Produit à la toute fin des années 80 par New World Pictures (qui n'allait pas tarder à mettre la clef sous la porte) et réalisé par le monteur Mark Goldblatt, Punisher fait donc partie de ses longs-métrages injustement taxé de nanar cosmique ou de grosse merdouille depuis plus de vingt-cinq ans. La faute à qui, à quoi ? A sa version française caricaturale ? A son absence de sortie en salles sur le territoire américain ? A une exploitation vidéo et télévisuelle lamentable ? Au Batman de Tim Burton qui allait se pavaner au box-office à la même période en s'autoproclamant première adaptation "sombre" d'un comic-book ? Peut-être un peu tout ça.
Projet casse-gueule car peu commun à une époque où les transpositions de Marvel se résument à Howard the Duck et aux séries télévisées tirées de Spider-Man et de Hulk, le premier Punisher aura donc tâté le terrain pour ses petits frères qui attendront presque dix ans pour se pointer, d'abord timidement avec Blade, puis en grandes pompes avec X-Men. Il y aura bien entendu quelques tentatives entretemps (le Captain America d'Albert Pyun et le Fantastic Four produit par Corman), mais leurs créateurs, comme les spectateurs, préfèrent certainement oublier leur existence.
Précurseur, Punisher l'est assurément, même s'il faut reconnaître que malgré sa fidélité relative au comic-book de base (manque à l'appel le célèbre logo crâneur, absence que regrette le cinéaste), le film s'apparente davantage à un bon vieux polar vénère qu'à une adaptation en bonne et due forme. Changez le titre et le nom du personnage principal, et le résultat sera le même. C'est à dire un actioner loin d'être catastrophique, bénéficiant de l'expérience accumulée de Mark Goldblatt auprès de confrères prestigieux (il a quand même bossé pour Joe Dante et James Cameron), mettant en boîte une poignée de séquences d'action sympathiques (à défaut d'être renversantes) et sacrément violentes, surtout dans la version uncut diffusée chez nous.

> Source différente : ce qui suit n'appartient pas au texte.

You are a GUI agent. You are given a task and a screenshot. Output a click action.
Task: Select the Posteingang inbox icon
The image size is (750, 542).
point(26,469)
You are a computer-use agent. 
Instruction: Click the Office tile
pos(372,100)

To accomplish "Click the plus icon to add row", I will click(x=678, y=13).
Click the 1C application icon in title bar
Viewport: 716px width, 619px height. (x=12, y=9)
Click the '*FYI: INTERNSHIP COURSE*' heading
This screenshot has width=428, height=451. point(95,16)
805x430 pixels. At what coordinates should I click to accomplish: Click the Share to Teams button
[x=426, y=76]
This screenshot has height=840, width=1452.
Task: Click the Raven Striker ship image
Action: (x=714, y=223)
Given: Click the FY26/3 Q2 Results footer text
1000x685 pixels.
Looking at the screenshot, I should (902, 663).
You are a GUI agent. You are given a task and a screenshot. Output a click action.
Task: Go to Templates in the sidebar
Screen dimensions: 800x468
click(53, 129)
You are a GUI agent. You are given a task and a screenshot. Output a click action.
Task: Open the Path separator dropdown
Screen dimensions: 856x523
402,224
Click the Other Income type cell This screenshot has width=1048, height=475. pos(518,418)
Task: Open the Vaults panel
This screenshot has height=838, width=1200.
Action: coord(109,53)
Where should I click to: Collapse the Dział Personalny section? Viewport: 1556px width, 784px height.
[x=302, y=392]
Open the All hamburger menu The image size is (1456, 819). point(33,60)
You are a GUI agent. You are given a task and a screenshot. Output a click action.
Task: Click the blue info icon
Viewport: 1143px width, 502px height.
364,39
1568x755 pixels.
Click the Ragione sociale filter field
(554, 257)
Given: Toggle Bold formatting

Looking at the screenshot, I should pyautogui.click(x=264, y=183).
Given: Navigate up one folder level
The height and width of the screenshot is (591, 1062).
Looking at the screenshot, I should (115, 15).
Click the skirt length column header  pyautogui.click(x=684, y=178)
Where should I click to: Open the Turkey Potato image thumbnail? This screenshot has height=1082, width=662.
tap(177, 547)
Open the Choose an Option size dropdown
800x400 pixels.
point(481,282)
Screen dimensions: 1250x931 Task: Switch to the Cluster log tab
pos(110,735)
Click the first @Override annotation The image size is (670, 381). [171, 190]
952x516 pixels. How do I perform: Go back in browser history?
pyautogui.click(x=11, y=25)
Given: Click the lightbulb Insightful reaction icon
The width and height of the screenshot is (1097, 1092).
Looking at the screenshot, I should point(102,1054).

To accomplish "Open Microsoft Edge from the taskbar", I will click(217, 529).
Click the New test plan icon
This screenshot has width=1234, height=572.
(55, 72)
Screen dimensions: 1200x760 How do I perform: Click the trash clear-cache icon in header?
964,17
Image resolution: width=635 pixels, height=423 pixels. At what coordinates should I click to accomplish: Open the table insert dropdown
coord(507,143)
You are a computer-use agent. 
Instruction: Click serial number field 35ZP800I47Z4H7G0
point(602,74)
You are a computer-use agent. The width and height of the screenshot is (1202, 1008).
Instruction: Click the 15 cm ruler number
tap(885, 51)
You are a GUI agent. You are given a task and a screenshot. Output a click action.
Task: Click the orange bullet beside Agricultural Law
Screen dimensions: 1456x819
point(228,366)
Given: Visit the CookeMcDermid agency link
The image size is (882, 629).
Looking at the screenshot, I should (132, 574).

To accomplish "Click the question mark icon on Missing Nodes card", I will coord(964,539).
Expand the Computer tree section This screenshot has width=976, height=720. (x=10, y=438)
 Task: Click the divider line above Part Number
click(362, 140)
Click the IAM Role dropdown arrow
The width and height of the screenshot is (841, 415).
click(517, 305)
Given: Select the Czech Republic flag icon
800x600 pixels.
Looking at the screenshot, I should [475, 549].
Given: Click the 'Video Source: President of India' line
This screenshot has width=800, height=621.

Bien entendu, le film n'est peut-être pas non plus un chef-d'oeuvre incompris, souffrant d'un budget bien trop modeste et d'une esthétique purement 80's qui fait bobo aux yeux aujourd'hui. Mais malgré sa tendance aux punchlines un peu faciles et le jeu limité de Dolph Lundgren, Punisher a le mérite de prendre très au sérieux son sujet, évitant ainsi l'apologie béate de la loi du talion. Très court, il va droit à l'essentiel, compensant ses défauts évidents par une belle énergie.
On pourra remercier l'éditeur The Ecstasy of Films d'avoir ressorti des limbes cette bande mal-aimée mais fun et respectueuse du matériau d'origine, en lui offrant une superbe édition DVD / Bluray techniquement impeccable (hormis les plans supprimés, d'une piètre qualité vidéo) et proposant à la fois la version américaine censurée, le montage européen uncut et une copie de travail incluant notamment un long prologue supprimé par le cinéaste pour une question de durée et de qualité discutable selon ses dires.